ブレグジット:相互承認協定で、市販医薬品リリース試験の潜在的リスクを軽減

ブレグジット1 の期限が再度延長され、新たな締め切りは2020年1月31日となりました。12月12日の総選挙の結果から見て、離脱の可能性が高いと思われます。しかし、医薬品メーカーや試験受託ラボは、市販医薬品リリース試験とブレグジットに関わる規制についての考察を積極的に行い、把握する必要があります。

この記事では、EU と米国間の相互認証協定 (MRA: Mutual Recognition Agreement) の概要を説明し、ブレグジットが進んだ場合に、EU、英国、米国において医薬品を販売するにあたり、代替案としてどんな試験の導入を想定すべきか検証します。

規制検査の負担を軽減する認証協定

製薬会社の施設はこれまで(長年コンプライアンスを満たしてきた実績があっても)、EU の機関と米国食品医薬品局 (FDA) の両方からたいてい検査を受け、時には同じ年に検査が重なることもありました。それぞれの機関で同じ施設を検査して二度手間になった結果、公衆衛生の危険性がより高い製薬施設が見過ごされる可能性があることを理解した EU と FDA は、共同検査プログラムを設けて互いの検査レポートを共有することに合意しました。これにより、消費者の安全を守りつつ、コンプライアンス基準の国際的な協調を進める方針を打ち出したのです。

この決定は過去 2 年にわたる検討の末、相互認証協定 (MRA) として正式にまとめられました。これは、協定に参加する 2 か国以上が、お互いの国で用いられる特定のプロセスや手順を正式に認めるという取り決めです(FDA の FAQ を参照)。MRA で対象となるのは、人間が使用する市販されている最終製品の医薬品と生物学的製剤、中間物、医薬有効成分ですが、現在ワクチンや先進医療製品 (ATMP) などは除外されています。

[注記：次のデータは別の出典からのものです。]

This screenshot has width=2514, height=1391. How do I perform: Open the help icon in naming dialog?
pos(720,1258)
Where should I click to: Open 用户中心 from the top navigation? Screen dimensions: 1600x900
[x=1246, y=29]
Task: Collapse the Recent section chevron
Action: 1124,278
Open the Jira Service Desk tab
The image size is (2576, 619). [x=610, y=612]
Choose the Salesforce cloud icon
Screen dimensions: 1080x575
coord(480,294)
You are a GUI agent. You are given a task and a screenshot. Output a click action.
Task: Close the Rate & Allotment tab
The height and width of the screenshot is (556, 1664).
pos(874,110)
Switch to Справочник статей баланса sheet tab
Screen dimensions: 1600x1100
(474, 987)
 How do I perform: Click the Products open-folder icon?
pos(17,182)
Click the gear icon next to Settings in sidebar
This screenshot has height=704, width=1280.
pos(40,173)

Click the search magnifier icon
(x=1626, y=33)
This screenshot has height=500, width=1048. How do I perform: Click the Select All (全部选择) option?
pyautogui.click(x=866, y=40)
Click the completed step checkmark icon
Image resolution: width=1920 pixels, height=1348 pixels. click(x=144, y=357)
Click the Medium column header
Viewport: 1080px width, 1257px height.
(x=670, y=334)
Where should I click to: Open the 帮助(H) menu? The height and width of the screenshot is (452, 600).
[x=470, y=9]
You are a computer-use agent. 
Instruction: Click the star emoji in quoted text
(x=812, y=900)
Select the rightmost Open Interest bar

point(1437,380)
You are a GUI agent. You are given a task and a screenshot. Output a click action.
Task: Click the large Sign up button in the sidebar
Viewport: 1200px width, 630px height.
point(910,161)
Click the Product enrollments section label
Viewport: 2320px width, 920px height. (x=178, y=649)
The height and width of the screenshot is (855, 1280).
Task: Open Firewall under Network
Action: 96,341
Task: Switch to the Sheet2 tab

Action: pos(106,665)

EU と MRA を締結した米国は、FDA と EU の検査官が検査レポートをはじめ製薬施設の検査で得た情報を共有して、施設が医薬品の品質を守っているかどうかの判定に用いることを認めています。検査は EU の検査官が行っても FDA が行ってもよく、いずれの機関も、お互いの国でいつでも独自に検査を実施する権利を保持してます。

ブレグジットに伴う相互認証協定のメリット

EU - 米国間の MRA が締結された現在、EU の機関が米国の施設に関する FDA の調査結果を採用したり、あるいはその逆も可能になりました。米国の医薬品を EU に輸入する際にも、資格者の認証を得た管理が米国であらかじめ行われているため、再試験の必要がありません。英国も EU の医薬品適正製造基準 (CGMP: Current Good Manufacturing Practices) に則っており、また、今のブレグジット前の状況下でも米国 - EU 間の MRA に準じています。

英国の EU 離脱合意​​​​​​​が締結されたあかつきには、移行期間中は現在の協定が適用されます。医薬品市販承認取得者は引き続き英国内の QC 試験に依拠することができ、コーヴァンスは英国のハロゲート、ヨーク、ハンティンドンに施設を有しています。コーヴァンスは、この見込まれる移行期間中に EU と英国の間で同様の MRA が結ばれると考えています。両側とも 40 年以上にわたって同じ GMP 規制に準拠してきた経緯があり、また、医薬品の流通の自由を守っていきたいという強い倫理的動機を持っているためです。

万が一、ブレグジット後に英国と EU の間の合意が遅れることがあっても、コーヴァンスは米国のインディアナ州グリーンフィールドにある自社施設で、現行の EU - 米国間 MRA に基づき EU 市場に向けた医薬品リリース試験を行うという緩和戦略も用意しています。グリーンフィールドの施設は2011年以来、フォーム 483 関連や大きな問題が報告されることなく GMP 規制検査をクリアしてきた実績があります。それらの検査には、2017年3月の MHRA(英国)、2016年1月の FDA(米国)、2013年11月の FDA(米国)、2012年5月のカナダ保健省による検査も含まれます。

予期せぬ事態に備え、すみやかな移行を目指す

医薬品をグローバルに販売している企業には、世界中の多くの施設へのアクセスを助け、各国の規制に準拠する最適な方法を提案できるパートナーが必要になります。コーヴァンスの CMC チームは、ブレグジットの不透明な状況から危惧される医薬品関連の滞りを軽減するグローバル販売戦略に自信を持っています。不測の事態を見越し、お客様のプログラムとプロセスがすみやかに移行できるよう備えましょう。

「ブレグジット」は英国の EU 離脱を意味する「ブリティッシュ イグジット」を縮めた言葉で、同国は2016年6月23日の国民投票で EU を離脱することが決定しました。